• **Extrait du document**

--*--

C'est toute notre histoire que nous amenons avec notre nationalité. C'est nos racines. Cela, c'est extrêmement important.

J'ai parlé tout à l'heure de certains partis qui ont un petit peu changé de discours. Je pensais au parti libéral. A l'époque, Mesdames et Messieurs, vous étiez beaucoup plus ouverts et vous étiez d'accord sur la question du droit de vote. Vous l'étiez moins, il est vrai sur le droit d'éligibilité. On vous a dit tout à l'heure que les cantons de Neuchâtel, de Vaud, d'Appenzell Rhodes-Intérieures ont accordé aux étrangers le droit de vote et, certains, même le droit d'éligibilité. Comment vous qui êtes les chantres de l'esprit de Genève, de l'esprit d'ouverture, de l'esprit de tolérance, pouvez-vous vous opposer à cette mesure ? Comment pouvez-vous concilier votre fierté de la Genève internationale avec votre position sur le droit de vote et d'éligibilité des étrangers ? La grande majorité des gens qui font la Genève internationale sont étrangers. Vous tenez un double discours, Mesdames et Messieurs, et, pardonnez-moi de vous le dire, ce soir vous me décevez profondément. (Applaudissements.)

Quant à vous, Monsieur Schifferli, je ne discuterai pas du fond avec vous. Je ne veux même pas parler de vos insultes contre les réfugiés. Elles sont pour moi inacceptables. Je vous dirai seulement une chose : vous dites que ces initiatives ne répondent pas à l'unité de la matière. Eh bien pourtant, en commission législative, Monsieur Schifferli, votre collègue M. Pagan était d'avis que ces deux initiatives étaient conformes tant à l'unité de la matière qu'à l'unité de la forme. Monsieur Pagan, vous vous êtes abstenu, mais vous ne vous êtes pas opposé à cela. C'est donc que ces initiatives - et tout le monde l'a dit - sont recevables.

--*--

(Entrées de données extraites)
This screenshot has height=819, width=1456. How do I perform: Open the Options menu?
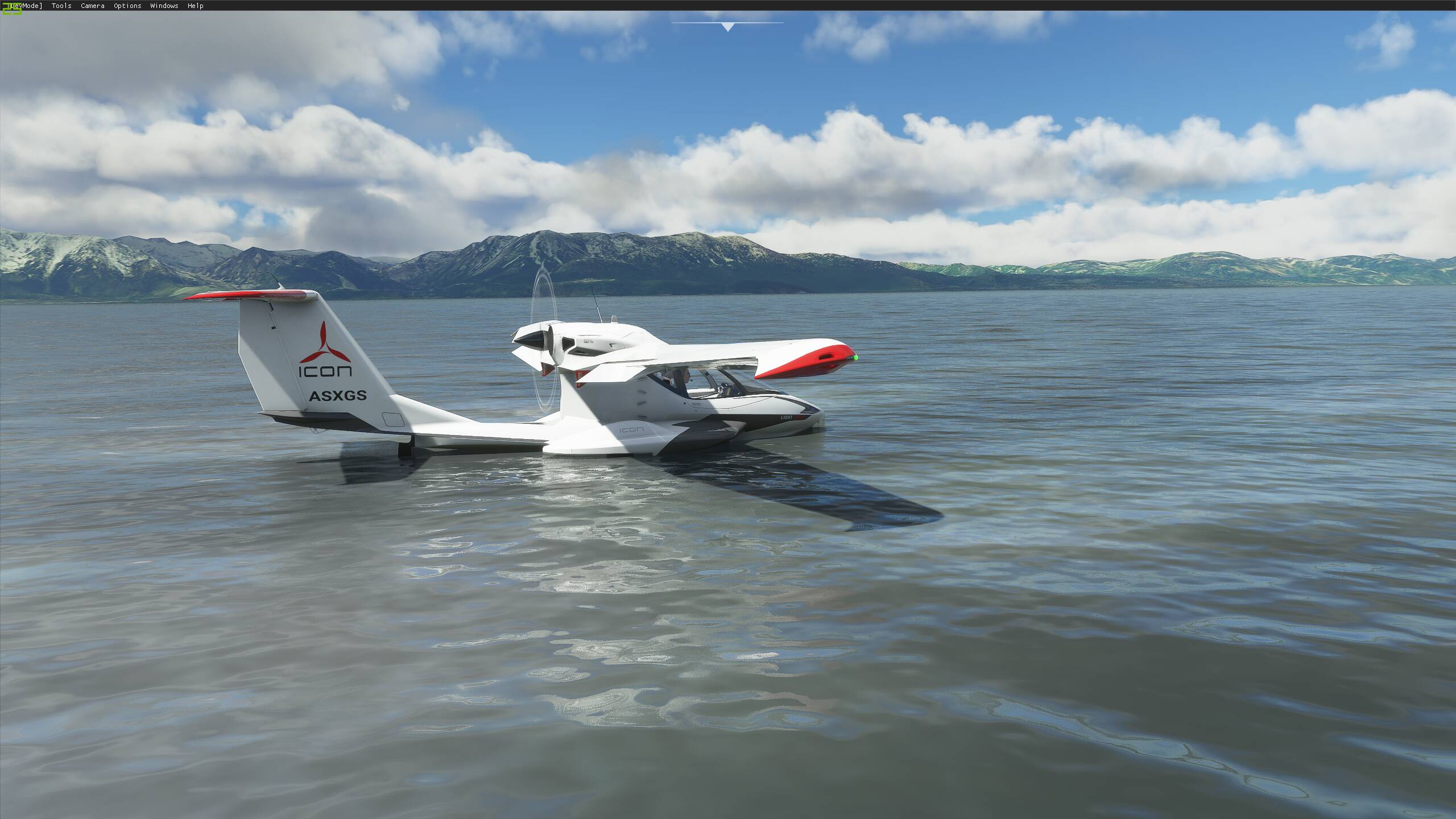coord(127,6)
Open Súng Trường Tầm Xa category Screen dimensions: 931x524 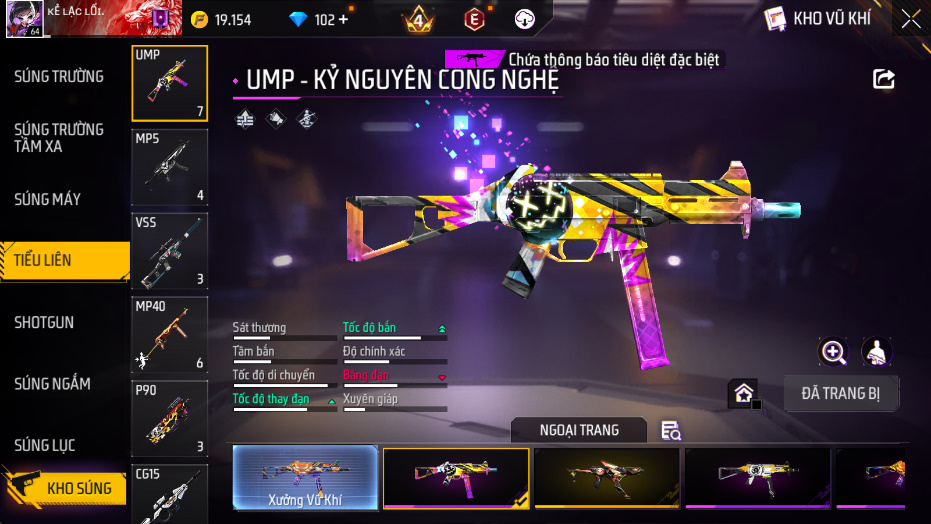point(59,138)
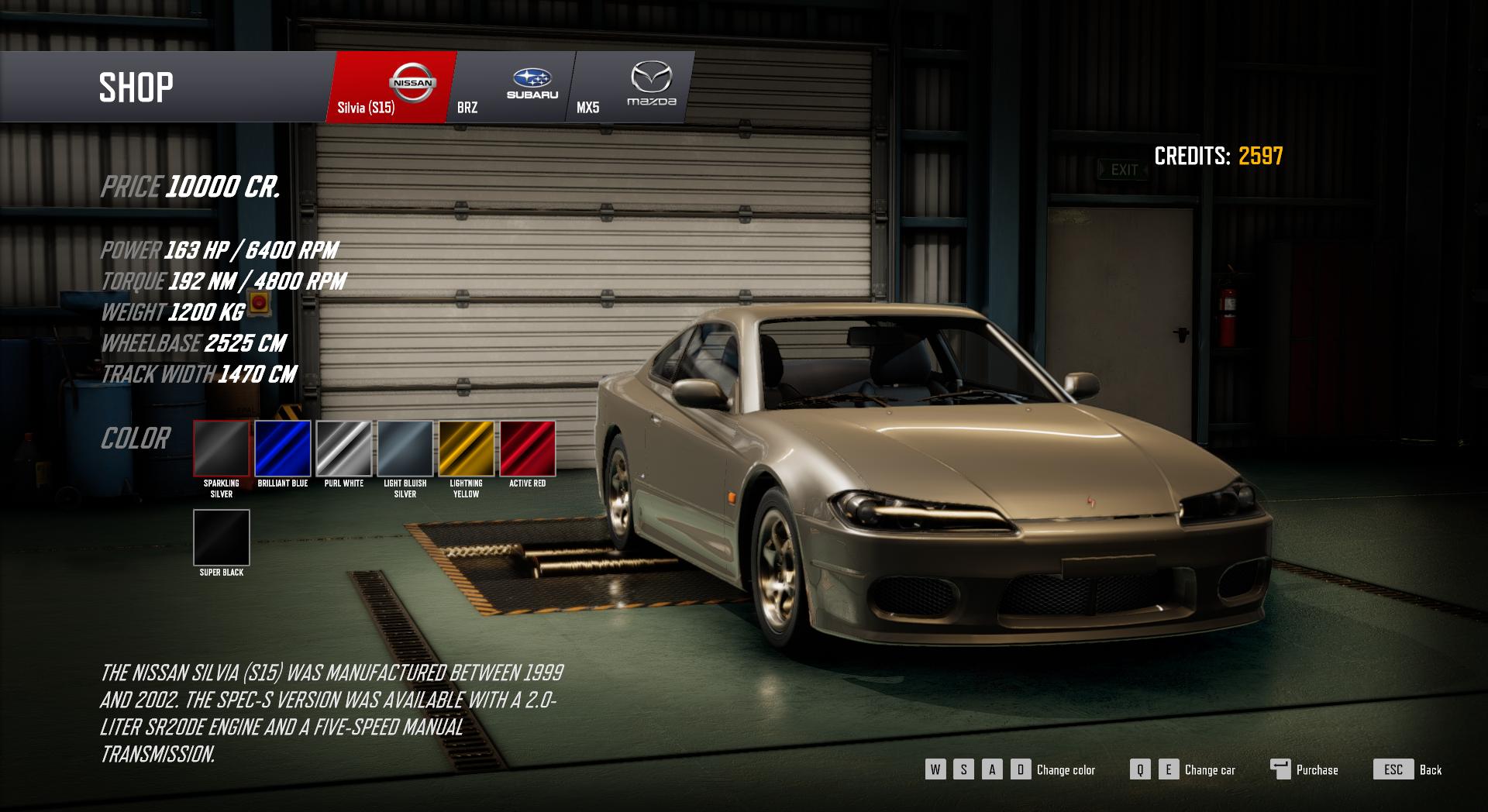Choose the Sparkling Silver color swatch

pyautogui.click(x=222, y=449)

--*--

• **Consignes écrites**
1 – D'après l'extrait du débat sur le droit de vote des étrangers, quels cantons ont accordé ce droit aux étrangers ?
2 – Reprenez l'extrait du débat sur le droit de vote des étrangers à la suite de sa dernière phrase et poursuivez-le.
Les lignes n'ont ici aucun rôle.

• **Réponses données**
1 – Neuchâtel, Vaud et Appenzell Rhodes-Intérieures.

2 –
Mesdames et Messieurs les députés, Genève ne serait pas ce qu'elle est sans les étrangers. Ces étrangers que vous décriez, vous l'UDC, ont construit nos routes, nos maisons, vous servent dans les restaurants. Vos femmes de ménage sont étrangères. Ces étrangers-là méritent qu'on leur accorde notre reconnaissance. Ils méritent qu'on leur donne le droit de participer au moins aux votations communales. C'est pour cela que je vous demande d'accepter ces initiatives. (Applaudissements.)

M. Pierre Schifferli (UDC). Mme Bolay a indiqué que je m'en serais pris aux réfugiés. Je n'ai pas le souvenir d'avoir mentionné le terme de réfugié dans mon exposé.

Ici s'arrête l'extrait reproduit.